Yeah, they think it can turn a beginner dev into an advanced dev, but really it's more like having a team of beginner devs.
It's alright for translation. As an intermediate dev, being able to translate knowledge into languages I'm not as familiar with is nice.
I'm still convinced that GitHub copilot is actively violating copyleft licenses. If not in word, then in the spirit.
they drastically reduce ... quality for short term acceleration
Western society is built on this principle
Tell me about it...
I left my more mature company for a startup.
I feel like Tyler Durden sometimes.
How you liking it? How many years have you aged in the months working at your startup?
My hairline has started receding very rapidly. There's there's these fine hairs all over my desk, and I see the photo I took when joining directly before turning on my camera every meeting.
Doesn't sood good at all. I'm sorry to hear that, friend. I really hope there's enough upsides there compared to working at a more mature company for you.
Sort of. Nobody's cutting corners on aviation structural components, for example. We've been pretty good at maximizing general value output, and usually that means lower quality, but not always.
May want to show your roll a bit...
I'm going to say that's the exception that proves the rule, assuming they were structural parts and not a minor controller chip for de-icing or something.
The company themself announced it without being prompted, and if whoever introduce these unapproved parts into a small number of engines is caught there's going to be real hell to pay. The stuff that stops you from falling out of the sky is serious business, and is largely treated as such.
On the other hand, a software function that's hacked together and inefficient will just fly below the radar, and most people will prefer two cheap outfits to one that's actually well made for the same price, so quality goes right out the window.

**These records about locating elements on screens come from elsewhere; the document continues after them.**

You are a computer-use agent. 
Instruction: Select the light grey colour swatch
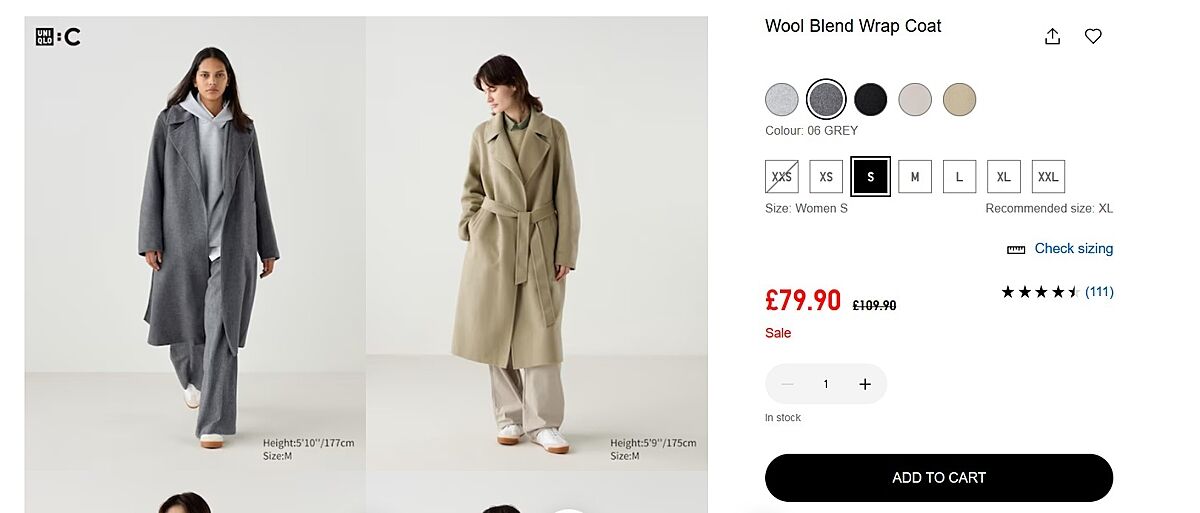click(x=782, y=99)

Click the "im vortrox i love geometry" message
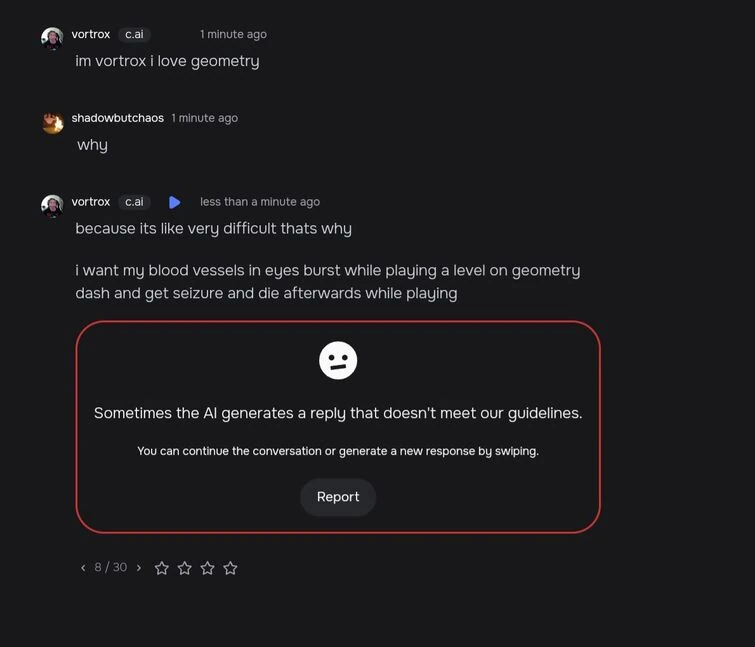167,61
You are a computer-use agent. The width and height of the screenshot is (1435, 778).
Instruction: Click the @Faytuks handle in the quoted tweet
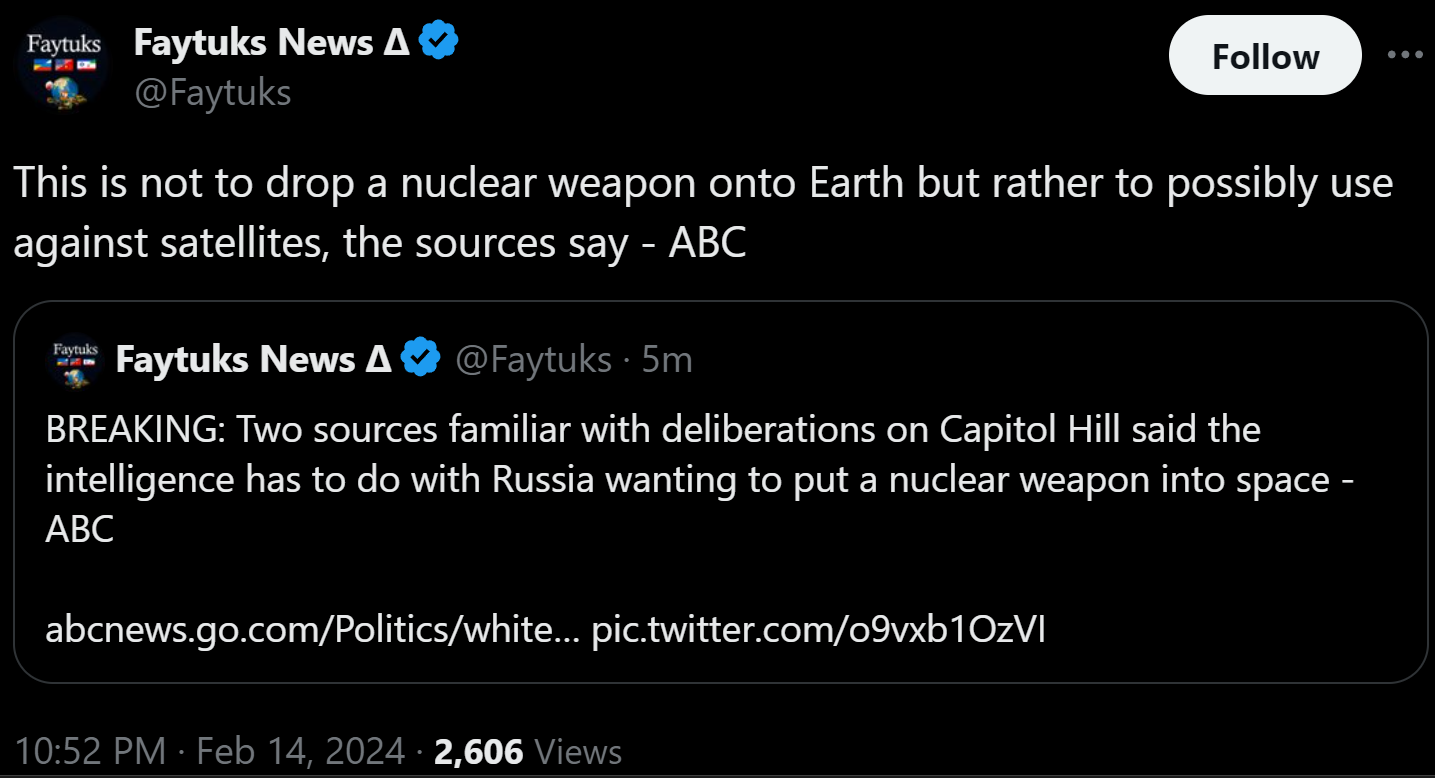533,359
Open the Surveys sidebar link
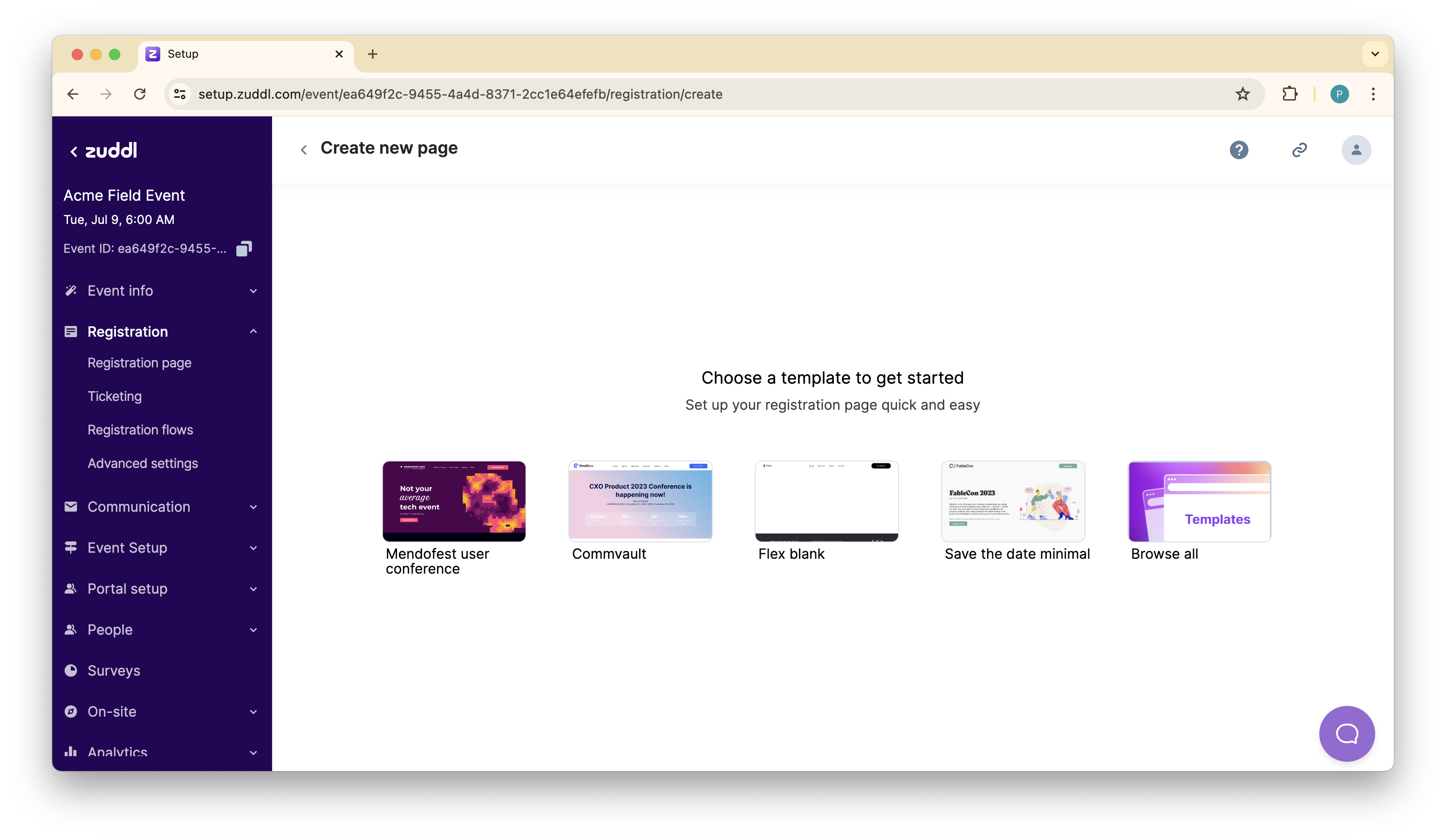1446x840 pixels. [x=114, y=671]
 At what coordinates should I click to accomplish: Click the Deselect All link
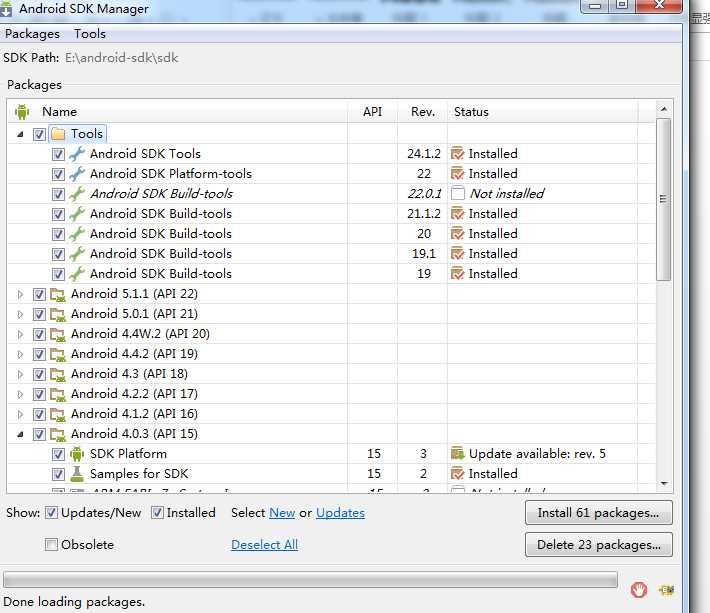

An unpopular opinion, I am sure, but if you're a beginner with something - a new language, a new framework - and hate reading the docs, it's a great way of just jumping into a new project. Like, I've been hacking away on a django web server for a personal project and it saved me a huge amount of time with understanding how apps are structured, how to interact with its settings, registering urls, creating views, the general development lifecycle of the project and the basic commands I need to do what I'm trying to do. God knows Google is a shitshow now and while Stackoverflow is fine and dandy (when it isn't remarkably toxic and judgmental), the fact is that it cuts down on hours of fruitless research, assuming you're not asking it to do anything genuinely novel or hyper-specific.
It helps a complete newbie like me get started and even learn while I do. Due to its restrictions and shortcoming, I've been having to learn how to structure and plan a project more carefully and thoughtfully, even creating design specs for programs and individual functions, all in order to provide useful prompts for ChatGPT to act on. I learn best by trial and error, with the ability to ask why things happened or are the way they are.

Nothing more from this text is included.